What you are asked to do = The word "Given" occurs in some of the lines below; copy each of those lines.

Dataset =
=== Section Start ===
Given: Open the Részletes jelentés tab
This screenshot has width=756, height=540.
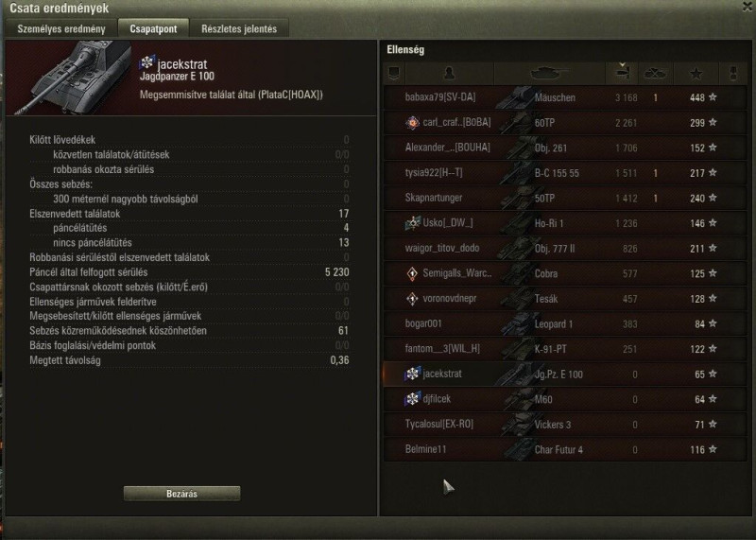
=== Section End ===
=== Section Start ===
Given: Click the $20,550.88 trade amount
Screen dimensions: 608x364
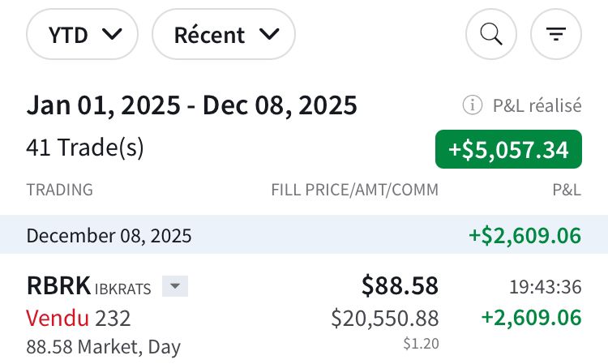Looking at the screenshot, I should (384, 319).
=== Section End ===
=== Section Start ===
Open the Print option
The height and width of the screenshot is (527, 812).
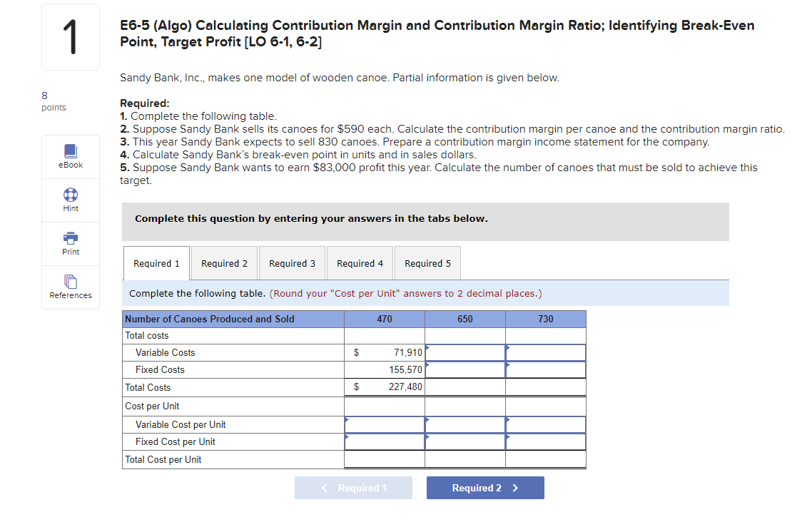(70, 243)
=== Section End ===
Problem solution =
Given: Open the Részletes jelentés tab
Given: Click the $20,550.88 trade amount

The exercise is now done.